FIFA and Qatar Face Backlash for 2022 World Cup


The 2018 FIFA World Cup Final, France vs. Croatia. (Photo by MX, CC BY-SA 4.0, via Wikimedia Commons)

By Abbey Thomas, Assistant Sports Editor


In November, the FIFA 2022 World Cup kicked off in Qatar, reigniting the passion shared by soccer fans all over the world for one of the biggest sporting spectacles in history. The tournament, which was viewed by nearly half of the world’s population the last time it was held in 2018, according to FIFA, sees fans engage from every corner of the earth, donning their team’s colors and cheering on their favorite players. University of Utah students gathered in the A. Ray Olpin Student Union to watch alongside the rest of the world. But this time around, the world realized this year’s showcase came with very different connotations — ones that cannot be ignored, even in the spotlight of a global event.
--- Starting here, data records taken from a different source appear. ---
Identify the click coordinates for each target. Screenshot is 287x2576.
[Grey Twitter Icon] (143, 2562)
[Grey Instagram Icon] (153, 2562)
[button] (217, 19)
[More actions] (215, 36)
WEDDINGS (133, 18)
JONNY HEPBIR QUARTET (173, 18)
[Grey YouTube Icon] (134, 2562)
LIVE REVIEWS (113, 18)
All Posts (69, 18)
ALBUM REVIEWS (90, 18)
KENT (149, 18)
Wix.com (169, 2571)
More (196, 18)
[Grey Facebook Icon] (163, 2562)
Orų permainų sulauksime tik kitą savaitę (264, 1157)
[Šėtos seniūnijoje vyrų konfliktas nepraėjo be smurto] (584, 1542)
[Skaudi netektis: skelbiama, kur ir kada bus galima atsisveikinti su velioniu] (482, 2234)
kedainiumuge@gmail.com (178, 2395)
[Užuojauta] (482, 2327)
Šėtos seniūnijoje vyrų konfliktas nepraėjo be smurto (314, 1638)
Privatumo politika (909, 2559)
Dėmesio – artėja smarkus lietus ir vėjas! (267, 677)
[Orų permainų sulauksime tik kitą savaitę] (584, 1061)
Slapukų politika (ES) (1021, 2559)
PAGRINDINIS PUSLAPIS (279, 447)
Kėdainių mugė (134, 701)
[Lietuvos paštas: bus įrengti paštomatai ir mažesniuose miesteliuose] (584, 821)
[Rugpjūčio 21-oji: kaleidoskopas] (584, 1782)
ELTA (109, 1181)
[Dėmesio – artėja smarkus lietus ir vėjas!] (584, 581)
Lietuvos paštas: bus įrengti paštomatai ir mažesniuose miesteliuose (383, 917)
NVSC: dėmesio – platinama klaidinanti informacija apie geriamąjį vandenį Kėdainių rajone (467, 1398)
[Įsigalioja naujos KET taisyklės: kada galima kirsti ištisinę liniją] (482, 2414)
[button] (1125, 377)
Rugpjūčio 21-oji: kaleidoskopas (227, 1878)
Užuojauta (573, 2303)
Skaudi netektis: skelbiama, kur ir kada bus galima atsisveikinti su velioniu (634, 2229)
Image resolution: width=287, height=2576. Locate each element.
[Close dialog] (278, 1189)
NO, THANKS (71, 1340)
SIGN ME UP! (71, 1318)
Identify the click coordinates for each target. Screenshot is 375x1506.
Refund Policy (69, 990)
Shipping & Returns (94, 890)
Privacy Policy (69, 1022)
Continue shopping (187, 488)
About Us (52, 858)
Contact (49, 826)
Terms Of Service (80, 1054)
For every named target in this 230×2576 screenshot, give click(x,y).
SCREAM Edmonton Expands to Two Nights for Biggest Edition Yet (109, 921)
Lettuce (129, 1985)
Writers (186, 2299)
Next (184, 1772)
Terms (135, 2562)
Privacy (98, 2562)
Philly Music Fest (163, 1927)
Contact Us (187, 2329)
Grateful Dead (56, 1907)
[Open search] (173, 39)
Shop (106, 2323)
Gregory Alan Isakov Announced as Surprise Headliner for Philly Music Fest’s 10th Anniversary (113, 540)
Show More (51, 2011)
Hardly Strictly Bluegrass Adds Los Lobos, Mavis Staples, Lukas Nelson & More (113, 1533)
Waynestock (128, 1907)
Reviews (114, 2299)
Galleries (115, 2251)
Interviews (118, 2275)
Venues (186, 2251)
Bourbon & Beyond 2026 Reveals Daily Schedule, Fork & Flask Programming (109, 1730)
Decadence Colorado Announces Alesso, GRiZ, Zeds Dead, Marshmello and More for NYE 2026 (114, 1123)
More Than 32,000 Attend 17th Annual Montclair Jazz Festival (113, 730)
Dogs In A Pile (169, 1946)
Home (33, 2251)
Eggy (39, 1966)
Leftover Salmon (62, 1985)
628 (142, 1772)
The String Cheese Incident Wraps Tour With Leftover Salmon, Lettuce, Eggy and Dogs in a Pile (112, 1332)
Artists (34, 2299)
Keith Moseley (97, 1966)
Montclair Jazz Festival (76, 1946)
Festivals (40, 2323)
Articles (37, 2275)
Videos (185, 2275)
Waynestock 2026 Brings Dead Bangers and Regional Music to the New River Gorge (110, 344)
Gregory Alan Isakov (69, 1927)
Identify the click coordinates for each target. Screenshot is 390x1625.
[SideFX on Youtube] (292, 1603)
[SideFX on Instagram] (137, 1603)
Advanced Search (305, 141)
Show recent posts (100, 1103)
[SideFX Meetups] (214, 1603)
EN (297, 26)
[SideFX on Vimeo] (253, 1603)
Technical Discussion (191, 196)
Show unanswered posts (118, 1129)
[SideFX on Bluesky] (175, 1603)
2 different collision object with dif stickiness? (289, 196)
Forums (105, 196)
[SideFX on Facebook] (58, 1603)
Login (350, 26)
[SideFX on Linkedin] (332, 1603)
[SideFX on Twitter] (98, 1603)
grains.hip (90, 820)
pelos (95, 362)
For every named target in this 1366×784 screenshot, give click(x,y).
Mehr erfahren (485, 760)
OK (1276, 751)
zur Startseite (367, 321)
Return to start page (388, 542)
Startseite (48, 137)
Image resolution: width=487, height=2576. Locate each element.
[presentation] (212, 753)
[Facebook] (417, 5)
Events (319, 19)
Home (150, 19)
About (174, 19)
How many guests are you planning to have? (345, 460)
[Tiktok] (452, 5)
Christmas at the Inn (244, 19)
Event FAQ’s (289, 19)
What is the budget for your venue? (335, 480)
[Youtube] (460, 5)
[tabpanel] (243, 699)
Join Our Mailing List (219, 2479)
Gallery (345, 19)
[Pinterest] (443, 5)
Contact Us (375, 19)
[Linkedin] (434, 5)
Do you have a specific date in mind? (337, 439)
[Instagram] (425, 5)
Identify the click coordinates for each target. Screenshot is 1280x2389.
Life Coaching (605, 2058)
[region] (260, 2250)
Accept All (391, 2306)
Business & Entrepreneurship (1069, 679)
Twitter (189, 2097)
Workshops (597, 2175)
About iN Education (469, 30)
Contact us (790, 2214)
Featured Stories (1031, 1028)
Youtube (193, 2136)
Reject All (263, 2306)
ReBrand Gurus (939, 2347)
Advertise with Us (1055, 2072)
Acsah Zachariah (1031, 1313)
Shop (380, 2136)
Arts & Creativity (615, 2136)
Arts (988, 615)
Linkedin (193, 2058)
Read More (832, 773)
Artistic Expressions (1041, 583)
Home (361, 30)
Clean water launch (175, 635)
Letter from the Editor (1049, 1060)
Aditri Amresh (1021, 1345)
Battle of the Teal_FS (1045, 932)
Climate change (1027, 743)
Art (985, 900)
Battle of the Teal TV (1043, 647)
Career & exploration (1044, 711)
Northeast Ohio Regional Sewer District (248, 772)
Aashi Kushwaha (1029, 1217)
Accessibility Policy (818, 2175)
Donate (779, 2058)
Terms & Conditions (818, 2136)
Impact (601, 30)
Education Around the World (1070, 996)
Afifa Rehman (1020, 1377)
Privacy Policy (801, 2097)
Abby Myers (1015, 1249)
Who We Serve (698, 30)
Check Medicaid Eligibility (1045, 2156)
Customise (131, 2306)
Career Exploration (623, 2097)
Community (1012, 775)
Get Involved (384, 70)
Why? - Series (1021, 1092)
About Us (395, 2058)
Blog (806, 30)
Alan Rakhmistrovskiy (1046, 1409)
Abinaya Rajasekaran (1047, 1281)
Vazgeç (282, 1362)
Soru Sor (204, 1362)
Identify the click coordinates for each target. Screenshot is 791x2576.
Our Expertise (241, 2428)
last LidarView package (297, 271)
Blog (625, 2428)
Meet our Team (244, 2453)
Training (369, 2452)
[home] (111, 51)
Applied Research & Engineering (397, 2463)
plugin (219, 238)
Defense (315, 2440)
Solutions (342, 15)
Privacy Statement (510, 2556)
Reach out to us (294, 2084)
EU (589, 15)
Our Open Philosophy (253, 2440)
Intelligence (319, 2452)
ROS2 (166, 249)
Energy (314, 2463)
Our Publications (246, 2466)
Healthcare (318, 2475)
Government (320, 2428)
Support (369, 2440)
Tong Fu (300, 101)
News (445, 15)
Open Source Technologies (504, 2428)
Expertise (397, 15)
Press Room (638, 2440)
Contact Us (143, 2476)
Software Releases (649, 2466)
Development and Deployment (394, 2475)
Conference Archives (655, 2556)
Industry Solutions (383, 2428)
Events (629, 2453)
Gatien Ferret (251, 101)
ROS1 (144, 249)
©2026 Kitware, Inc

When Qatar was awarded the rights to host the highly sought-after soccer tournament in 2010, the news was met with instant criticism. Not only was it expected that the United States would be favored for the decision, but Qatar was not suited to host such an extravagant ordeal due to a number of factors. 

First, Qatar’s desert climate is far too hot, reaching well above 100 degrees Fahrenheit in the summer, when the World Cup is typically due to kick off. Such an environment is dangerous for players to be active in for extended periods of time, and could easily lead to health problems such as heat stroke and dehydration. This reason alone was enough for FIFA officials to alter the timeline of the Cup, postponing it to November of the same year in hopes of cooler and safer temperatures.

In addition, Qatar did not have the infrastructure needed to handle an event at the scale of a World Cup. With a total land size smaller than the state of Connecticut, Qatar was required to build several stadiums — that could hold tens of thousands of cheering fans — on top of any additional hotels or roads that were deemed necessary to fit the millions of supporters that would be visiting for the games. And in a country of less than three million residents, such an effort was not an easy feat to accomplish in the decade allotted to them.

Twelve years may seem like plenty of time for a host country to prepare its grounds and construct the necessary buildings to accommodate such a spectacle — really, that’s why FIFA announces the winning bids so far in advance — but Qatar was set at a slight disadvantage. Many recent host countries were already prominent in the sport, and had stadiums and other resources of the like ready to go. Qatar was essentially starting from scratch, and already had a strict deadline to plan, budget and execute their game plan. In the end, the country was successful, but not before certain claims came to light as to how they made it happen.

At the start of construction in Doha for the first of the renovations, the country saw a large influx of migrant workers coming from various regions in Asia and parts of Africa. Thirty thousand workers were contracted for crafting the stadiums alone, according to the government of Qatar. Many of these workers came because they were promised a salary that was higher than what could be obtained in their respective home countries. However, their new employment in Qatar seemingly did not live up to expectations — workers reported poor living conditions, and claimed that little water was provided while on the job in the excruciating heat, according to a report by PBS. These circumstances allowed health issues to run rampant.

Anish Adhikari, a migrant worker from Nepal, told PBS that often they were given rotten food, “the fish would smell disgusting. It used to give us diarrhea.”

Following these claims, Qatar reported that between 2014-20, there were 37 non-work related migrant worker deaths and three work-related deaths. Higher numbers were later reported, but rescinded.

However, an analysis by the Guardian supported by the Human Rights Watch showed that the embassies of South Asian countries that sent laborers reported just shy of 7,000 deaths. While these deaths were not categorized by occupation, many migrant workers in Qatar came to the country because of the World Cup. These numbers do not include data from countries such as the Philippines and Kenya, which also sent migrant workers for World Cup construction.

According to the Guardian, “The Qatar government says that the number of deaths – which it does not dispute – is proportionate to the size of the migrant workforce and that the figures include white-collar workers who have died naturally after living in Qatar for many years.” 

The Human Rights Watch said with deaths remaining uninvestigated many families are left without answers or compensation. 

FIFA President Gianni Infantino spoke about the deaths in a press conference during the World Cup.

“I think that every person dying is one person too many. It’s a tragedy. It’s a tragedy for the family, it’s a tragedy for everyone involved,”  Infantino said.

During the World Cup, Qatar’s stance on LGBTQ+ rights also was called into question. Inside the country, homosexuality is illegal. Seven European countries were set to protest the anti-LGBTQ+ laws with the ‘One Love’ armband, but were threatened by FIFA that doing so would result in a yellow card.

Additionally, fans report they were kept out of matches for wearing rainbow paraphernalia to games, according to VOX. 

With the crowning of Argentina as the new world champion team, FIFA looks to transition to the 2026 World Cup, set to be here in North America.